Well, at least with tablets. Microsoft revealed Wednesday on its Building Windows 8 blog that the Metro version of IE10 in tablets will drop plug-ins because the experience that they provide is “not a good match with Metro style browsing and the modern HTML5 web.” The company will, however, continue to support Adobe Flash and other plug-ins on the desktop version of Internet Explorer 10.
Microsoft’s Metro interface and touch layer for tablet devices are built into Windows 8. The software giant offered up more details on Windows 8 at its Build conference in Southern California this week by providing developers with a preview version loaded on a Intel Core i5-powered Samsung tablet.
IE team lead Dean Hachamovitch wrote in the post that going plug-in free in for the Metro version of IE10 “improves battery life as well as security, reliability and privacy for consumers.”
“Plug-ins were important early on in the web’s history. But the web has come a long way since then with HTML5. Providing compatibility with legacy plug-in technologies would detract from, rather than improve, the consumer experience of browsing in the Metro style UI,” he noted.

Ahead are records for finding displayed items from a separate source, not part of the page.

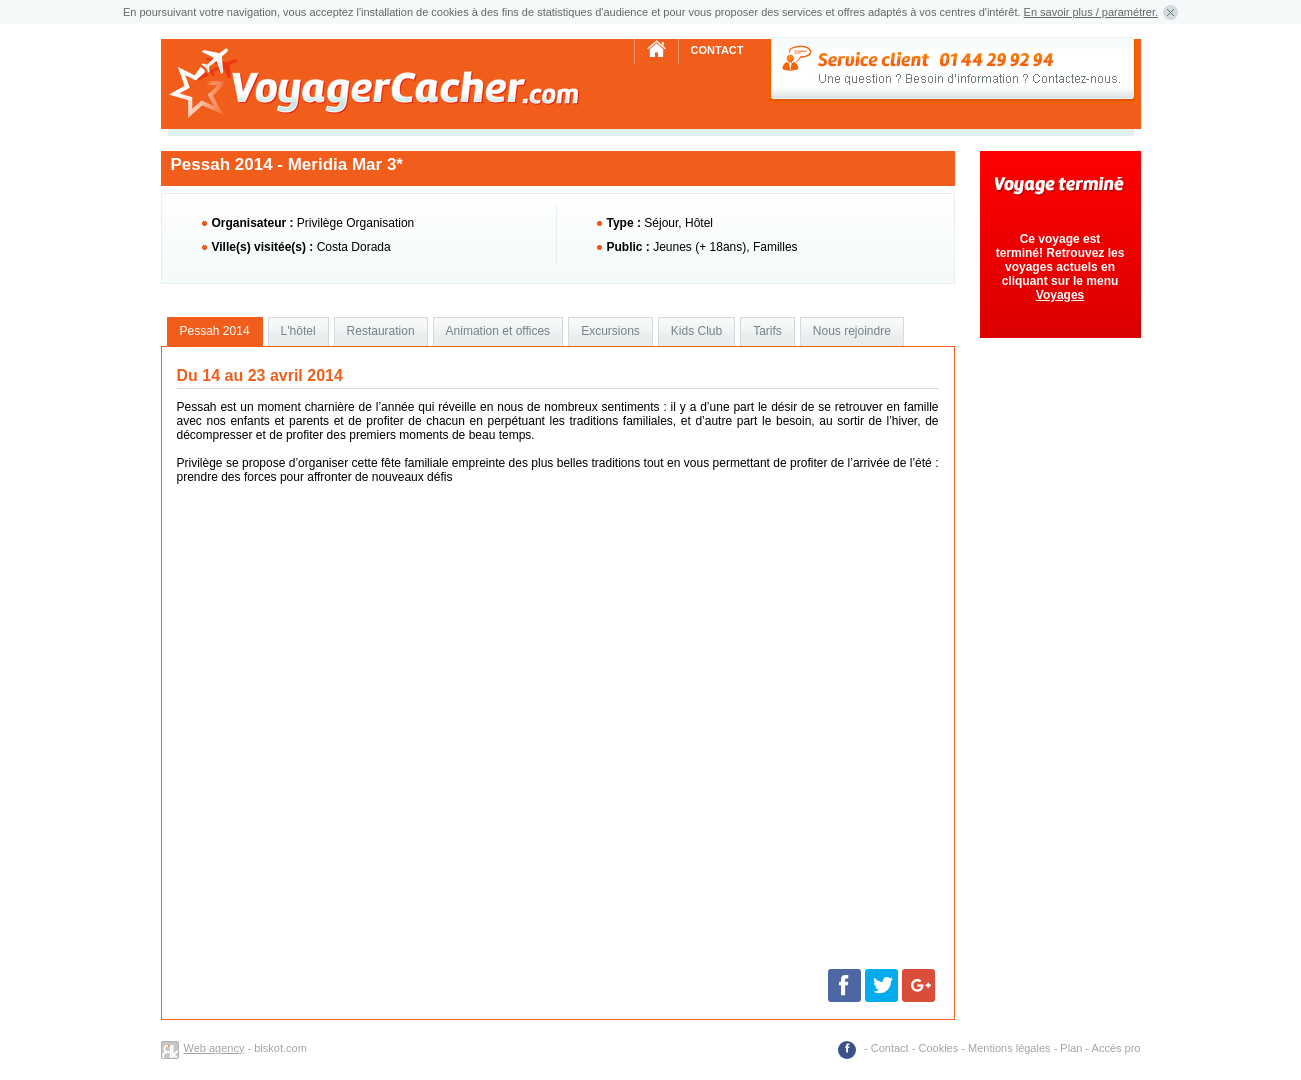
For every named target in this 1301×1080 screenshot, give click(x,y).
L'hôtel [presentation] (298, 331)
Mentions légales (1009, 1048)
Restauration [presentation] (381, 331)
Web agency (214, 1048)
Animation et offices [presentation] (498, 331)
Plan (1071, 1048)
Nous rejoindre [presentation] (852, 331)
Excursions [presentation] (610, 331)
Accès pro (1116, 1048)
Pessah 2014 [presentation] (215, 331)
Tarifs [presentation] (767, 331)
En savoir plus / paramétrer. (1091, 12)
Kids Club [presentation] (696, 331)
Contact (717, 50)
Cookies (938, 1048)
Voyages (1060, 295)
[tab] (215, 332)
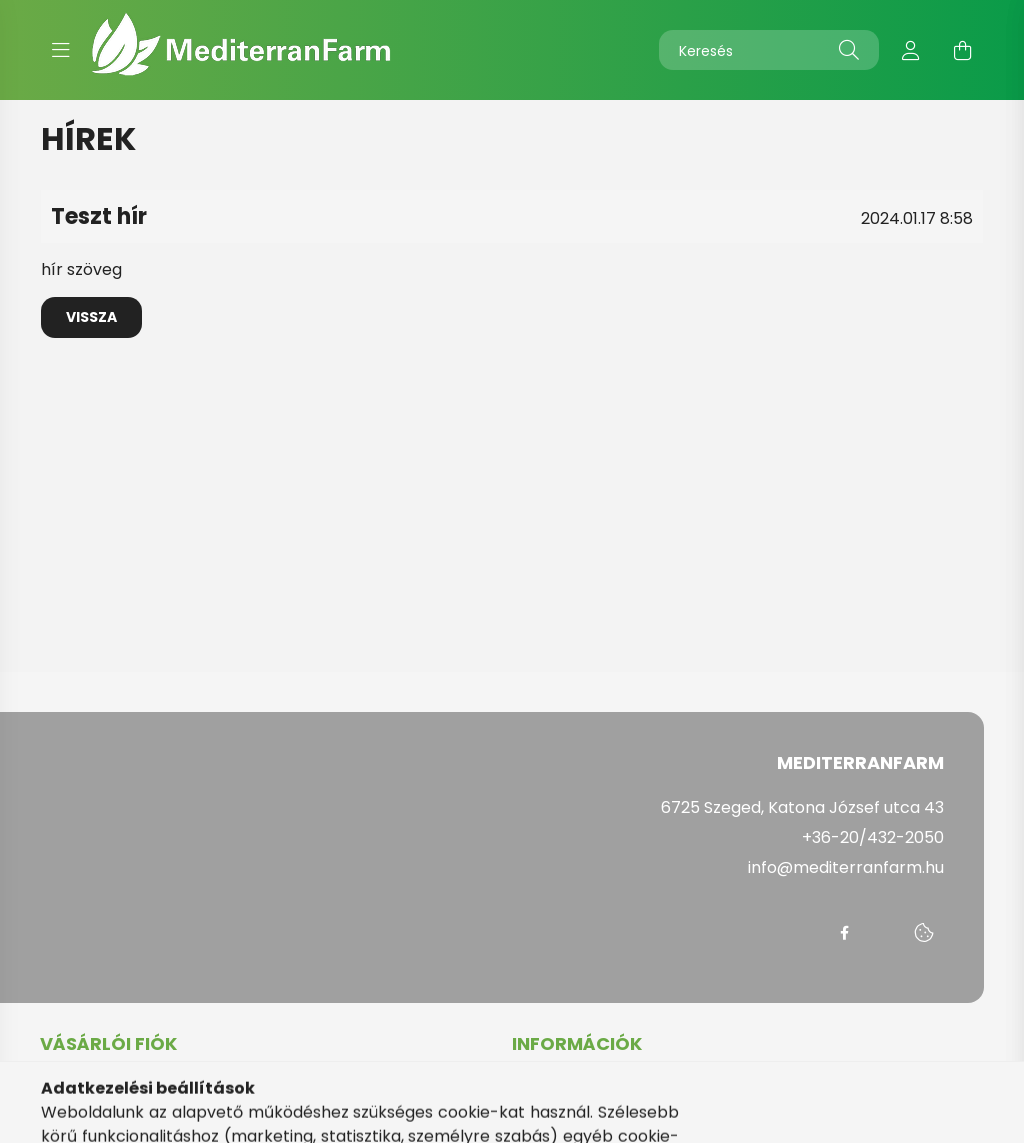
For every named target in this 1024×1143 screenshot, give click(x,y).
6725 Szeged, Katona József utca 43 (802, 807)
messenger (884, 933)
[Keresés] (769, 50)
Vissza (91, 317)
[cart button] (963, 50)
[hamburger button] (61, 50)
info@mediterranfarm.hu (846, 867)
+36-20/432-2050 (873, 837)
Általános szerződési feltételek (632, 1089)
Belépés (71, 1089)
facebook (844, 933)
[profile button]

Microsoft invested significant time researching the decision. The IE team examined the top 97,000 sites around the world, determining that, of the 62 percent of those sites that use Flash, many of them already have an HTML5 option as well. Beyond Flash, other plug-ins were rare, with the next most common one used on just 2 percent of sites examined.
“Most sites work fine in IE without plug-ins; others work fine in IE when IE identifies itself as another browser or runs the site in a different mode,” Hachamovitch noted, adding that users can tap a “Use Desktop View” button from the Metro style app to view sites that require Microsoft’s own legacy ActiveX controls.
Former Apple CEO Steve Jobs criticized Flash last year after receiving numerous complaints about the technology’s incompatibility with iOS. He presented six points condemning Flash — openness; the “full Web;” reliability, security and performance; battery life; touch; and the substandard quality of third-party development tools.
Adobe appears to be gradually conceding ground to HTML5. Last week, the company announced support for HTML5 video in an upcoming version of its Flash Media Server product. Though Adobe billed the added feature as being able to “deliver Flash technology to Apple iPhone and iPad devices,” the tool simply adds the ability to serve standards-based HTML5 video.